When using recursive types (see example below), structure with GenConverter raises a StructureHandlerNotFoundError with the message "Unsupported type: ForwardRef('Y'). Register a structure hook for it" . The error does not happen with PEP 563 enabled. That means when we add 'from future import annotations' to the program and replace y: typing.Optional['Y'] with y: typing.Optional[Y] everything works as expected.

What I Did

import typing
import cattr
import attr

@attr.define(auto_attribs=True)
class X:
    a: int
    b: float
    y: typing.Optional['Y']   #with PEP563 enabled:   y: typing.Optional[Y]   (that does not raise an exception) 

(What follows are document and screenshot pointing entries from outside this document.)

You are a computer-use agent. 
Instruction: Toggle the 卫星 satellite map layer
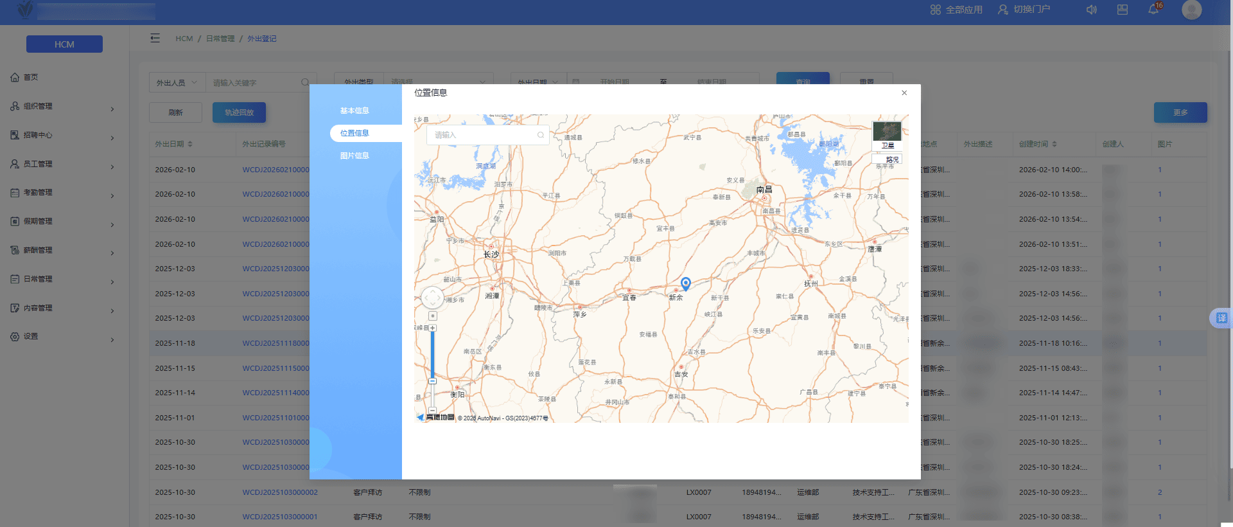[x=887, y=136]
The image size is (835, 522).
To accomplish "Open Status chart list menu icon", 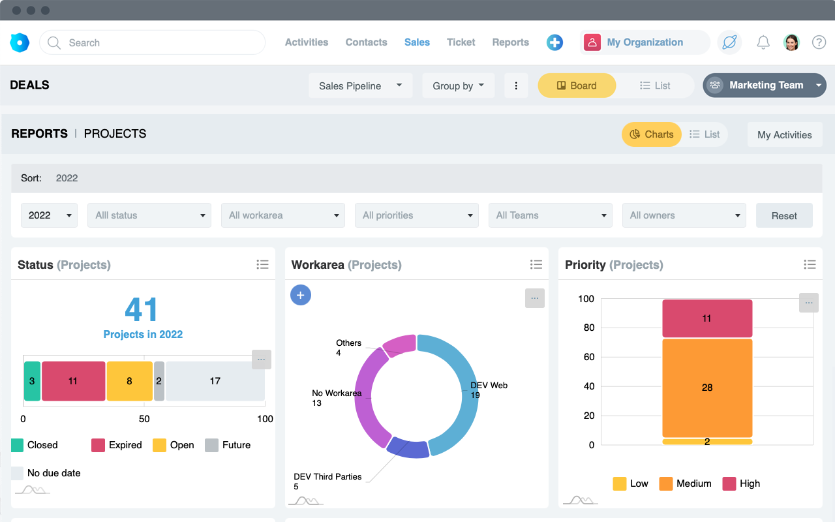I will (262, 264).
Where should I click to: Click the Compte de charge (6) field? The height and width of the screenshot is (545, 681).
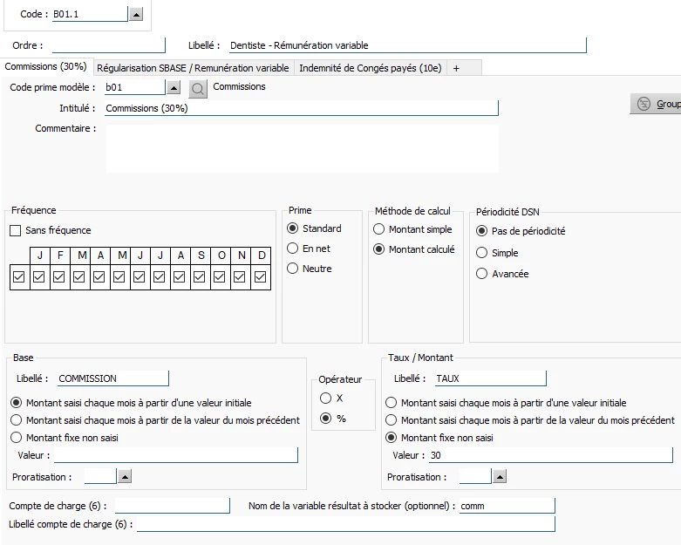point(172,506)
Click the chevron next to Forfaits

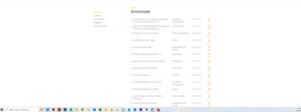93,16
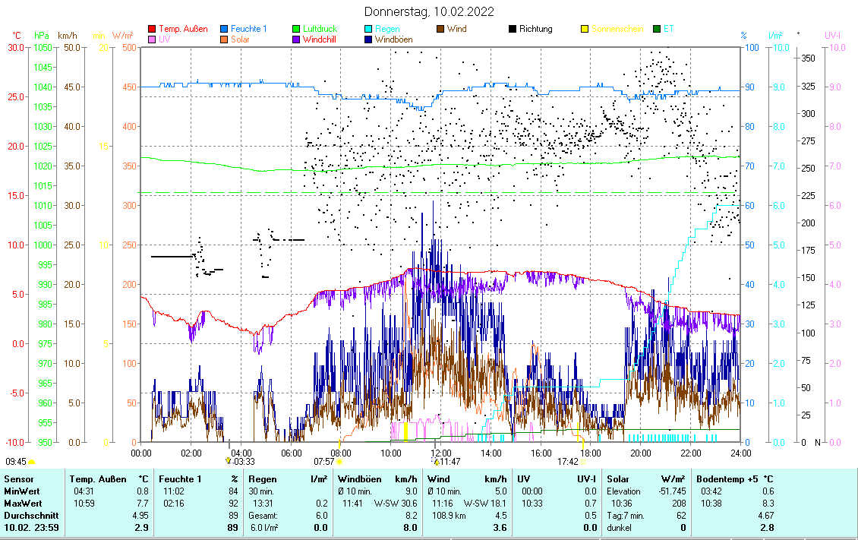Click the chart title Donnerstag, 10.02.2022
Image resolution: width=858 pixels, height=540 pixels.
[429, 11]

@attr.define(auto_attribs=True)
class Y:
    a: typing.List[int]
    x: X


converter = cattr.GenConverter()

data = { 'a': [1,2,3], 'x': {'a':1, 'b':2.000001, 'y': {'a': [], 'x': {'a': 5, 'b': 3.1, 'y': None}}} }
d = converter.structure( data, Y )  # <---- raises StructureHandlerNotFoundError    Unsupported type: ForwardRef('Y'). Register a structure hook for it

aha79 avatar Dec 21 '21 21:12 aha79

Just FYI you don't need auto_attribs=True when using define, that's the default behavior :)

Tinche avatar Dec 21 '21 22:12 Tinche

I was bitten by this lately too. Wrap the entire type in quotes, instead of just 'Y':

import typing

import attr

import cattr


@attr.define
class X:
    a: int
    b: float
    y: "typing.Optional[Y]"


@attr.define
class Y:
    a: typing.List[int]
    x: X


converter = cattr.GenConverter()

data = {
    "a": [1, 2, 3],
    "x": {
        "a": 1,
        "b": 2.000001,
        "y": {"a": [], "x": {"a": 5, "b": 3.1, "y": None}},
    },
}
d = converter.structure(data, Y)

It has to do with how typing.get_type_hints works.

Tinche avatar Dec 21 '21 22:12 Tinche

Okay, I see. I confirm, this works.

However now I try to get this one-line recursive type

YY = typing.List[ typing.Tuple[typing.Optional[YY],int] ]

to work.

Unfortunately, this generates a "NameError" even if PEP563 is enabled (I know this is not a cattrs issue. perhaps this is not supported by PEP563).

But with PEP563 disabled, putting quotes around it completely

YY = "typing.List[ typing.Tuple[typing.Optional[YY],int] ]" 

gives a StructureHandlerNotFoundError error in structure.

data2 = [ (None, 1), (None, 2), ([(None, 11), ([],22)], 3) ]  
d2 = converter.structure( data2, YY )   # <--- raises StructureHandlerNotFoundError 

Also putting the quote somewhere in between, or around "YY" does not avoid the exception.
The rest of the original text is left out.